Tugas:
Jawablah pertanyaan berikut menurut kutipan tentang Ronny Lukito.
1. Di kota mana dan pada tanggal berapa Ronny Lukito lahir?
2. Pada tahun berapa kedua orang tuanya merantau ke Bandung?
3. Barang apa yang dijual Ronny ke rumah-rumah tetangganya sejak bersekolah di STM?

RONNY LUKITO, Tak Bisa Kuliah Sukses Dibisnis

Roni Lukito
Ronny Lukito mungkin tidak menyangka berbagai merek tas produksinya kini dikenal secara luas. Kuncinya ternyata kerja keras, tidak mudah putus asa dan terus belajar. >Erika Putri
Jalan hidup mungkin memang tak bisa ditebak. Dan nasib bisa saja berbalik. Dulu, hidup tidak berkecukupan tapi siapa yang bisa menyangka nasib kedepan?? Itulah yang dialami Ronny Lukito, pengusaha tas lokal yang me­rek-merek tasnya seperti Eiger, Export, Neosack, Bodypack, Nordwand, Morphosa, World Series, Extrem, Vertic, Domus Danica, Broklyn dan lainnya sudah dikenal secara nasional bahkan dunia.

Ronny Lukito, kelahiran Bandung 15 Januari 1962 merupakan  pengusaha tas yang memiliki perusahaan bernama B&B Incorporations (B&B) Inc., yang bergerak di dalam bidang pembuatan tas, fashion dan aksesoris. Lahir dan besar di Bandung, Ronny merupakan lelaki satu-satunya dan anak ketiga dari pasangan Lukman Lukito dan Kumiasih, dari enam bersaudara yang kesemuanya adalah perempuan. Keluarganya dikenal bukan orang berada.

Kedua orang tuanya merantau ke Bandung pada tahun 1953, kemudian mereka membuka usaha berjual tas dan memiliki toko kecil disana. Barang yang dijual adalah sebagian besar produk dari perusahaan lain dan ada beberapa produk hasil sendiri.
Semenjak bersekolah di STM Rony sudah terbiasa berjualan susu yang dibungkus dengan plastik-plastik kecil, diikat dengan karet, kemudian susu tersebut ia jual kerumah-rumah tetangganya dengan menggunakan sepeda motor miliknya.

Data Sumber:
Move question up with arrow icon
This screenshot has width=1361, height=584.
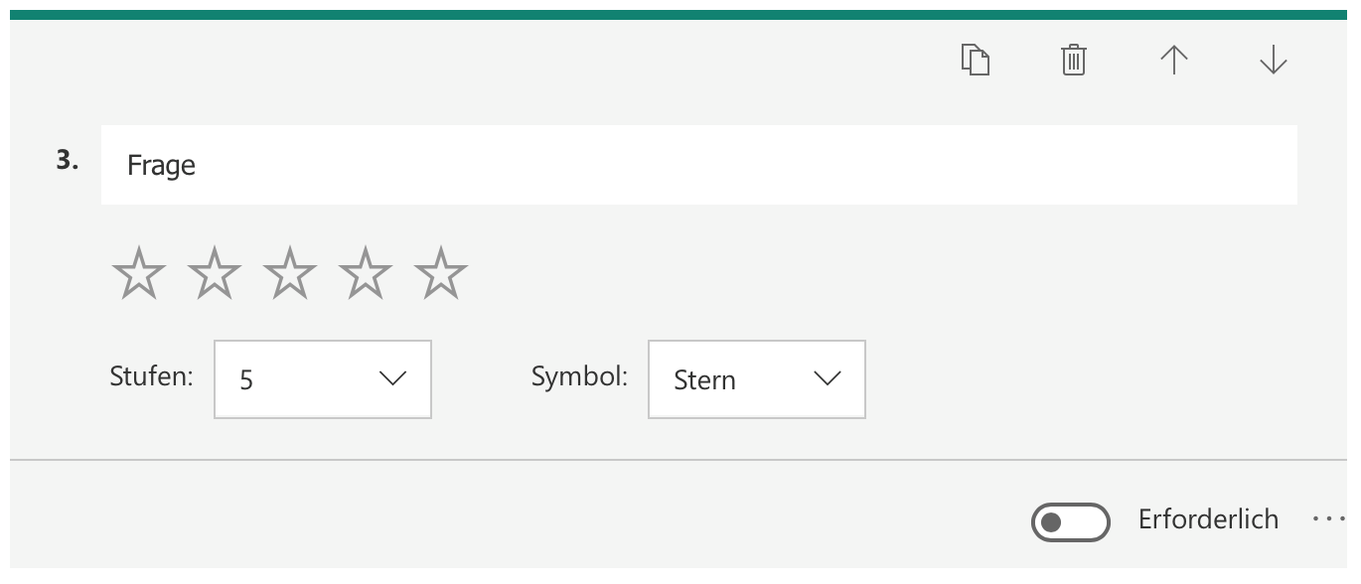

Jawaban Akhir:
1. Di Bandung, pada 15 Januari 1962.
2. Tahun 1953.
3. Susu yang dibungkus plastik-plastik kecil dan diikat dengan karet.